** Objective **
Please find each line of the records that contains the string "height" and copy those lines out. Case counts, so match uppercase and lowercase letters exactly.

** Given data **
-=-=-=-=-

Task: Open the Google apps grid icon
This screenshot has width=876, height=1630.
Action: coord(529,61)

-=-=-=-=-

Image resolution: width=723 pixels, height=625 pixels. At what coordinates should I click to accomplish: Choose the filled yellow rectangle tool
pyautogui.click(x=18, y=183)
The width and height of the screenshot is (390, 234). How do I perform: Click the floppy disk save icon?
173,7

-=-=-=-=-

** Task response **
This screenshot has width=876, height=1630.
Image resolution: width=723 pixels, height=625 pixels. At what coordinates should I click to accomplish: Choose the filled yellow rectangle tool
The width and height of the screenshot is (390, 234). How do I perform: Click the floppy disk save icon?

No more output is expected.